• **TASK TO COMPLETE**
Leaving the pictures aside, transcribe every line below exactly.

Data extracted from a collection
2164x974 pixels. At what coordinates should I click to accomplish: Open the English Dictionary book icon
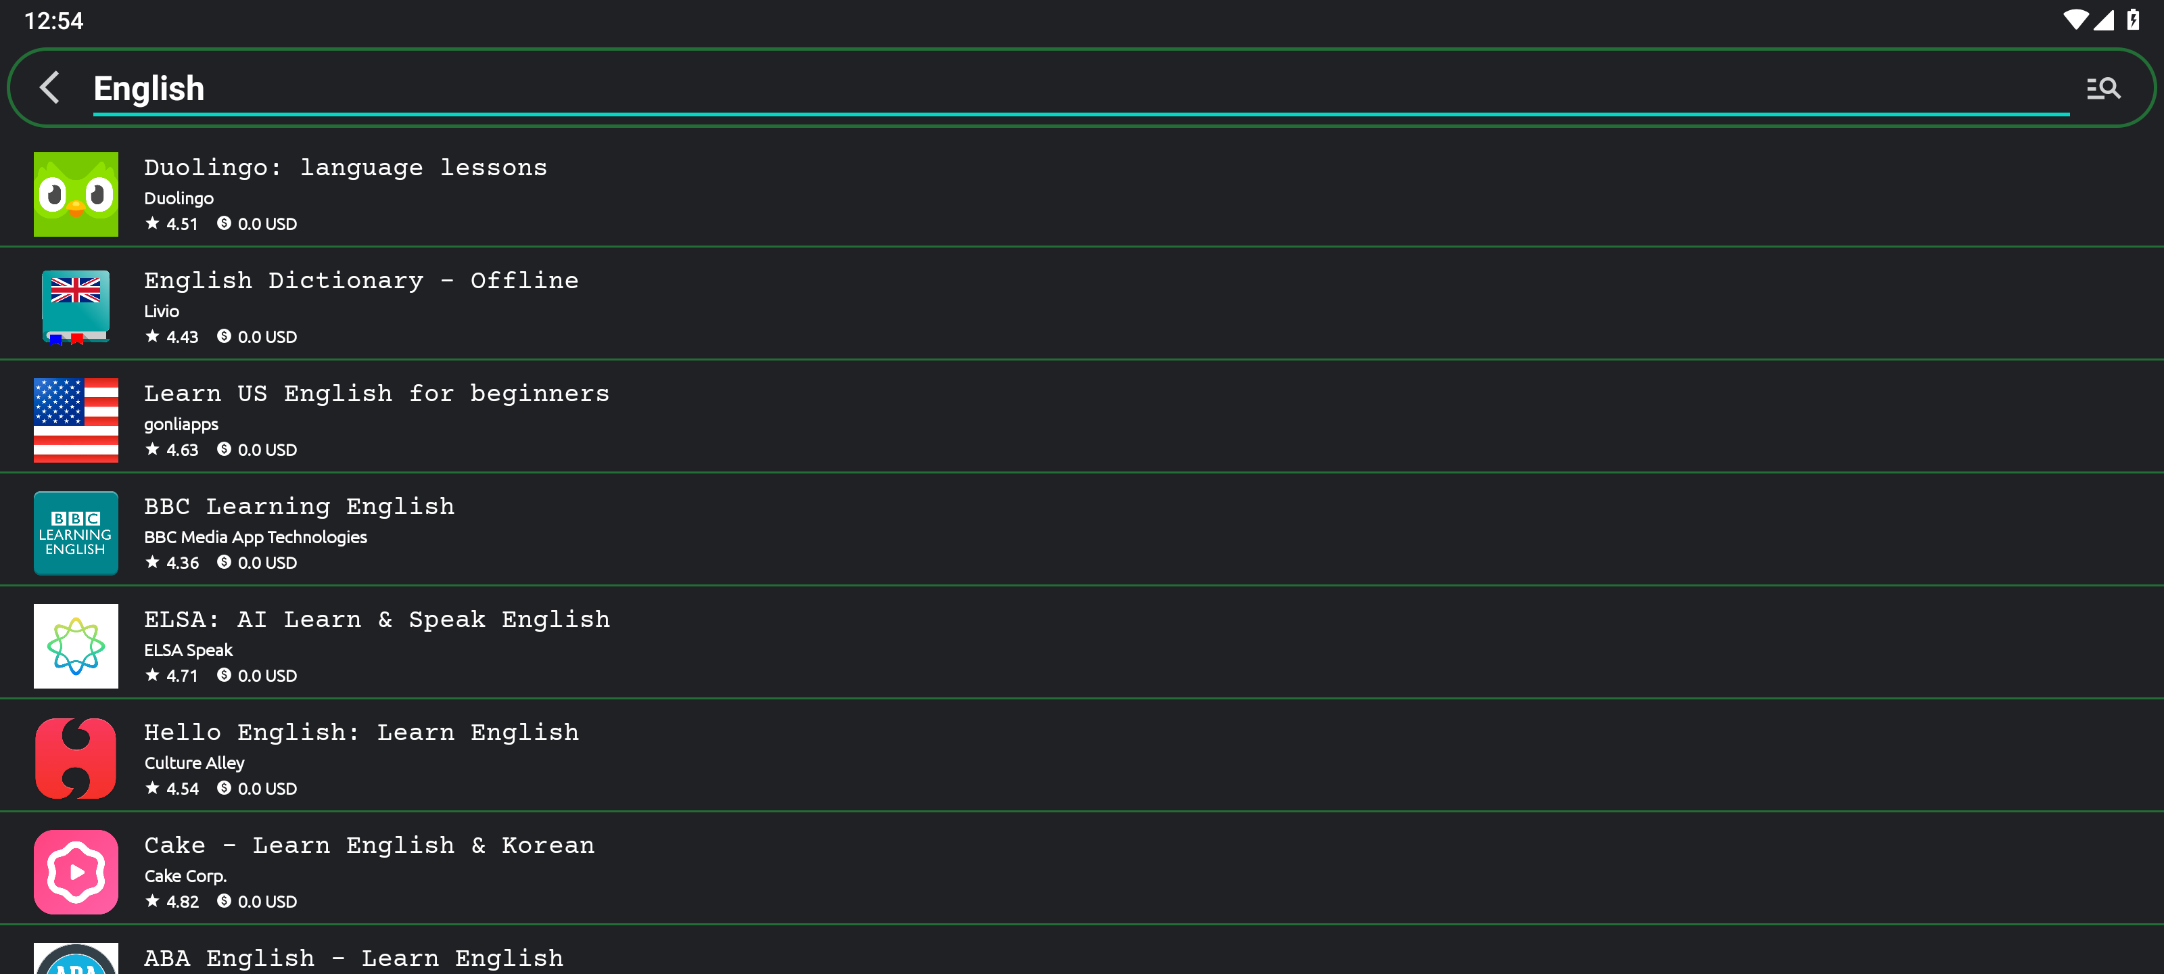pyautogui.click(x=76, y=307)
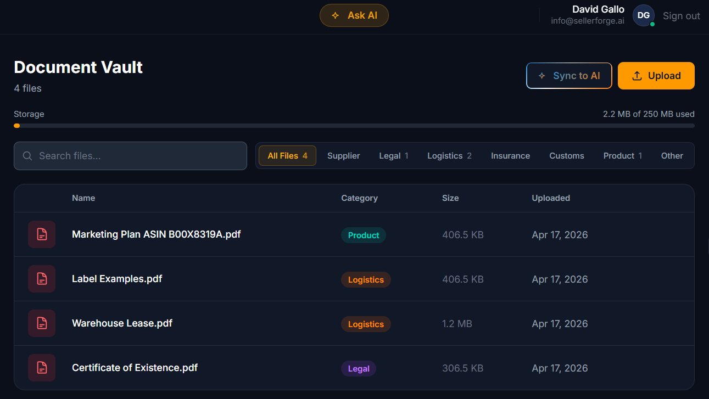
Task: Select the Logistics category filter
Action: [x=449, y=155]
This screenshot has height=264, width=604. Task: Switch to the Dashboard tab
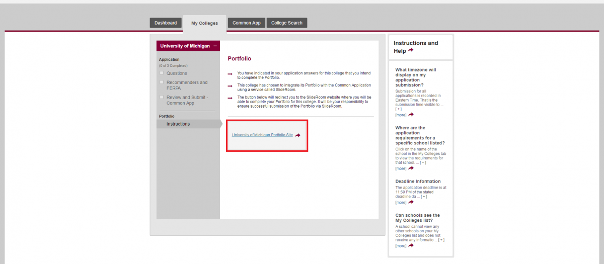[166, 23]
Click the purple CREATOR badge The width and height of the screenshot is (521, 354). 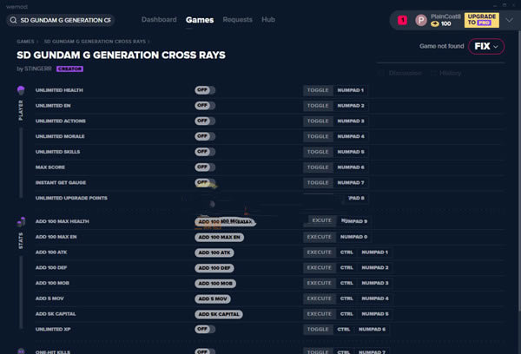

• **RESULT OF THE EXERCISE**
2164x974 pixels. At what coordinates should I click to accomplish: Open the English Dictionary book icon
pyautogui.click(x=76, y=307)
Task: Select the Logistics category filter
Action: [x=449, y=155]
This screenshot has height=264, width=604. Task: Switch to the Dashboard tab
[166, 23]
Click the purple CREATOR badge The width and height of the screenshot is (521, 354). 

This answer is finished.